No one can accuse Mark Cline of resting on his laurels. He has taken his hand-made, life size, fiberglass dinosaurs, which stood beside the gas station, restaurant, hair salon, and other businesses in nearby Glasgow -- when Mark was promoting it as The Town That Time Forgot -- and moved them into an even more original attraction.
Dinosaur Kingdom, as Mark puts it, "is not your father's dinosaur park." It occupies the heavily-wooded grounds of yet another Mark Cline attraction, Professor Cline's Haunted Monster Museum, and Mark offers both at a two-for-one price that he says is less than the admission at any other single attraction in the area.

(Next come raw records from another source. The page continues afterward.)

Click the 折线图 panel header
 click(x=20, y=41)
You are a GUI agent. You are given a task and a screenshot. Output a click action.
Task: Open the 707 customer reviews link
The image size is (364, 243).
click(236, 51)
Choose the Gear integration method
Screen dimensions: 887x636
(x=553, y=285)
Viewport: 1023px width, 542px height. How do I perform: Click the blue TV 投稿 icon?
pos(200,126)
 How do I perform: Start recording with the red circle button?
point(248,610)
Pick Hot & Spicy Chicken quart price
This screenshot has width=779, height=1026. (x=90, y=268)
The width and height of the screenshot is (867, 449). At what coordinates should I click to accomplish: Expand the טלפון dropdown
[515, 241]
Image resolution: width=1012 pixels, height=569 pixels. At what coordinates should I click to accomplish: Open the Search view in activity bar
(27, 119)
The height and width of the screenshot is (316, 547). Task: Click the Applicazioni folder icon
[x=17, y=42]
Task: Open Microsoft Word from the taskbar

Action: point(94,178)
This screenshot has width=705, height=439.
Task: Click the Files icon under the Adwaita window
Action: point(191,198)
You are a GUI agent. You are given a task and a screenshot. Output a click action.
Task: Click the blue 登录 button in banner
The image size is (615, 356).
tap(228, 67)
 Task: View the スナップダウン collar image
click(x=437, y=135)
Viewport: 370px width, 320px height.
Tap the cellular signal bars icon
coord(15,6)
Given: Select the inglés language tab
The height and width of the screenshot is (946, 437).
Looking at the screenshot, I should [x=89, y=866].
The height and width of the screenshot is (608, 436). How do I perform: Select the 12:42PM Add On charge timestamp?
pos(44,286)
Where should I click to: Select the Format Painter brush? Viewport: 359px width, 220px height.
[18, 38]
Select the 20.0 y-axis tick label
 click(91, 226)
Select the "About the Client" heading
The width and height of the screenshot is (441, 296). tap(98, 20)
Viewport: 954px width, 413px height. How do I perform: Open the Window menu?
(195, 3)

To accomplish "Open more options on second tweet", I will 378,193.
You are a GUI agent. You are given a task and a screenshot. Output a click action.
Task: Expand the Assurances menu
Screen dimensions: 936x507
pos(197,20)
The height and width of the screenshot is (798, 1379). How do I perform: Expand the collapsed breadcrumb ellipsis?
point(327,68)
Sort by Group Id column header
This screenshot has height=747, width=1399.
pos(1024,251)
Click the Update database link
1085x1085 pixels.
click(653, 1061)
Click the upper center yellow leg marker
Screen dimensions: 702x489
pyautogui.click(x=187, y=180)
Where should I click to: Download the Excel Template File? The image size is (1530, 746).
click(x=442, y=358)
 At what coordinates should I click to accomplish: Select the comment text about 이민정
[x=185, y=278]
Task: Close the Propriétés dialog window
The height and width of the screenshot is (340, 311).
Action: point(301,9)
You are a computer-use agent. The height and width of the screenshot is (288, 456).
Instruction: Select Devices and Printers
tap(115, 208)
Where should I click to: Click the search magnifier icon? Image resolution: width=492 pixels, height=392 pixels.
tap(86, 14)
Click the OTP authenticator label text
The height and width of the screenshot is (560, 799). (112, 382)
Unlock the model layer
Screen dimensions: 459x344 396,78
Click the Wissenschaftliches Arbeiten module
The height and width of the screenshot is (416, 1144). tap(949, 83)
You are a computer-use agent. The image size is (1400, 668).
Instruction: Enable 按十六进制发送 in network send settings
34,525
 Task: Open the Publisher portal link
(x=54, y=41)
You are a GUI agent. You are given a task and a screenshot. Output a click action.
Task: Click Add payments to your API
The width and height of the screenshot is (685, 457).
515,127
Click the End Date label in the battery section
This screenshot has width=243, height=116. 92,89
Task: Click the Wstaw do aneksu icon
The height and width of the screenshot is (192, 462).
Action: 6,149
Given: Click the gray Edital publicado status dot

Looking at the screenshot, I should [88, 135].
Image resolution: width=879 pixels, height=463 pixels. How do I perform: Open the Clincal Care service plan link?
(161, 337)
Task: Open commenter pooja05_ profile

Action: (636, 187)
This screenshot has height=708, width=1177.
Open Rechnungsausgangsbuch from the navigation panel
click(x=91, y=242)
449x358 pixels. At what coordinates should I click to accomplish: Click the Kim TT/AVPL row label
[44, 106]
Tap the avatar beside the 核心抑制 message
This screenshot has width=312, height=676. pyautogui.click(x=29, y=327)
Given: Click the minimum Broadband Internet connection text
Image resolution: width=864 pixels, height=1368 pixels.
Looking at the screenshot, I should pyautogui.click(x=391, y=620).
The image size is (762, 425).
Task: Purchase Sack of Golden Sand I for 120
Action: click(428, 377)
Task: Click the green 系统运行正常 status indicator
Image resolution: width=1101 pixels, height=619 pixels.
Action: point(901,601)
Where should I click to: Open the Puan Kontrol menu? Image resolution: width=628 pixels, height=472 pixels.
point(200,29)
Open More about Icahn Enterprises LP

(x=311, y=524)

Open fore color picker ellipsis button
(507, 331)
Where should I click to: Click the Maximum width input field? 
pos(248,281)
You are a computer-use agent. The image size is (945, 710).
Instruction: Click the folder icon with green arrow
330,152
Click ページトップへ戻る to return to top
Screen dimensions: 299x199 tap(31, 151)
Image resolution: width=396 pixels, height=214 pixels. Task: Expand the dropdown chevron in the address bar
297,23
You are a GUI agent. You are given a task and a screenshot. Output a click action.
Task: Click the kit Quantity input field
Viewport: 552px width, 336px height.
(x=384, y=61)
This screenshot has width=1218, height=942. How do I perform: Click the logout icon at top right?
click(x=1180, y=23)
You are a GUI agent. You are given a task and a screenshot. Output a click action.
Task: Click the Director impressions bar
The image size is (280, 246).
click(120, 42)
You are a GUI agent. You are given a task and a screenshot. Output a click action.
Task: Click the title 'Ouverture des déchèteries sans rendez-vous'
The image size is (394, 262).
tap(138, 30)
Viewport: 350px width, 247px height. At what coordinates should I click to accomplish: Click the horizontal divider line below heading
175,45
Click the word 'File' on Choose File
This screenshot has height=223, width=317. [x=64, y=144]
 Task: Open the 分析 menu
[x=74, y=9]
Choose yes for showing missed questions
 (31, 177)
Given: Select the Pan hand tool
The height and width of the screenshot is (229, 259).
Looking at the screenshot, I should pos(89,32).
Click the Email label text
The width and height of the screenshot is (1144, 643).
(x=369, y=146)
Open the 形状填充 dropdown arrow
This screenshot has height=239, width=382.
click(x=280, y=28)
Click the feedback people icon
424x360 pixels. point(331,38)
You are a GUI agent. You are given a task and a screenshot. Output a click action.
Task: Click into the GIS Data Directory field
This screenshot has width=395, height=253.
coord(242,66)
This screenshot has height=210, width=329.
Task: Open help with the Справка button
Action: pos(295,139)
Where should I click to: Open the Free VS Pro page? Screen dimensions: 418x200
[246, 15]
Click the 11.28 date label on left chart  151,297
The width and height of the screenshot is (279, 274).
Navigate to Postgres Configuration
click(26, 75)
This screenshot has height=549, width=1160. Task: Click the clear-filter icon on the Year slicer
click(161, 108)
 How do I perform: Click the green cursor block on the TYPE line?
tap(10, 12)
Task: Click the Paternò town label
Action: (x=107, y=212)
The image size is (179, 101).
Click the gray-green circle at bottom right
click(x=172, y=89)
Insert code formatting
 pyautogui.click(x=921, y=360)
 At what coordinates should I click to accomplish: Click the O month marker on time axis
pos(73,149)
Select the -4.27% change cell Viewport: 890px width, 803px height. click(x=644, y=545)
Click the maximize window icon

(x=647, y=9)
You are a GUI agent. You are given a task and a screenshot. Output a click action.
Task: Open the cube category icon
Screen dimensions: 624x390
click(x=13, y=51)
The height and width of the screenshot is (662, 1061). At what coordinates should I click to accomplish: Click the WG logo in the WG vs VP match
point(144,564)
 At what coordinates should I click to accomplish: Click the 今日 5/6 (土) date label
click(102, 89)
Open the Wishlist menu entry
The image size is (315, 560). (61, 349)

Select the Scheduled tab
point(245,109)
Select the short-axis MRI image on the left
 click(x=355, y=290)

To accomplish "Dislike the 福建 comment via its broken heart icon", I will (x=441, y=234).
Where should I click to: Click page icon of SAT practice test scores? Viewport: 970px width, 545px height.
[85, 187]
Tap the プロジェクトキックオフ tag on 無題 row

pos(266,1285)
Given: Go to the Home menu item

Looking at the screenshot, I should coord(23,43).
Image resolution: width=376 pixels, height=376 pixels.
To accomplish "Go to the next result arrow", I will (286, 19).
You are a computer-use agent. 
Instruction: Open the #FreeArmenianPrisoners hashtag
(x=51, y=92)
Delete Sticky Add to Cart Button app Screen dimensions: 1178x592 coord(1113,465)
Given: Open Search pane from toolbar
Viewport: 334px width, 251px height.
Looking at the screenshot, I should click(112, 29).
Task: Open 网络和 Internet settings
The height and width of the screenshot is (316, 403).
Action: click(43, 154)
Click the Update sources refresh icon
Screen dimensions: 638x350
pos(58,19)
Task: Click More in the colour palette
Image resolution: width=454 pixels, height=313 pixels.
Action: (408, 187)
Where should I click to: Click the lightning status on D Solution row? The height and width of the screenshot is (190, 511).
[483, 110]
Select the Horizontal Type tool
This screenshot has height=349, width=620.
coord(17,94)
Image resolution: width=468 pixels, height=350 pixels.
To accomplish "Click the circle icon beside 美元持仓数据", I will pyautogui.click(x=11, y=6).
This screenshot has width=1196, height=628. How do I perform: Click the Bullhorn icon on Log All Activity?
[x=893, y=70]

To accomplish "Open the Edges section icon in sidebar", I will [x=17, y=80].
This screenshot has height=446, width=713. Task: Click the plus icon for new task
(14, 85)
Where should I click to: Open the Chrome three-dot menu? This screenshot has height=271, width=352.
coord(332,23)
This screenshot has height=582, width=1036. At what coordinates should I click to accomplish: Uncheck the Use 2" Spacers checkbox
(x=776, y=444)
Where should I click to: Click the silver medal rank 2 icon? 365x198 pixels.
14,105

It's money well-spent. Dinosaur Kingdom is a twist on the biblical Creationist view that people and dinosaurs lived together. Here, people live with dinosaurs-- but only until the dinosaurs eat them.
As the tour begins, visitors are asked to imagine themselves in 1863. A family of Virginia paleontologists has accidentally dug a mine shaft into a hidden valley of living dinosaurs. Unfortunately, the Union Army has tagged along, hoping to kidnap the big lizards and use them as "weapons of mass destruction" against the South.
What you see along the path of Dinosaur Kingdom is a series of tableaus depicting the aftermath of this ill-advised military strategy. As you enter, a lunging,bellowing T-Rex head lets you know that the dinosaurs are mad -- and they only get madder. A big snake has eaten one Yankee, and is about to eat another. An Allasaurus grabs a blue coat off of his rearing horse while a second soldier futilely tries to lasso the big lizard. Another Yankee crawls up a tree with a stolen egg while the mom dinosaur batters it down. Mark has augmented some of these displays with motors: toothy jaws flap, tails and tongues wag.
Mark explains that he originally wanted the dinosaurs to attack Pancho Villa and his troops at the turn of the 20th century, but then decided against it. "I was really looking for some villains," he explained. "The Pancho Villa thing -- nobody remembers that." Which is true. Instead, Mark's substitution of Union soldiers seems certain to win him favor, at least locally. "I mean, for Christ's sake, people still fight the Civil War down here," he said. "I would gladly have changed the color of the uniforms -- if I was from the North."
Dinosaur Kingdom is small at the moment. But it's still a work in progress, with new scenes of carnage being added frequently. In fact, since we visited a week ago, Mark tells us that he's added "Yankee in the Johnny House." "As you open the door," he explains, "you surprise him from the front while a raptor busting through the wall surprises him from the back." All of this activity has put a hold on Mark's completion of nearby Foamhenge, which is understandable if regrettable.
We have only two quibbles about Mark Cline's newest creation. He needs to improve his roadside directional signs, and the name -- Dinosaur Kingdom -- really doesn't evoke its theme.
How about: "The 'Saurs Shall Rise Again"?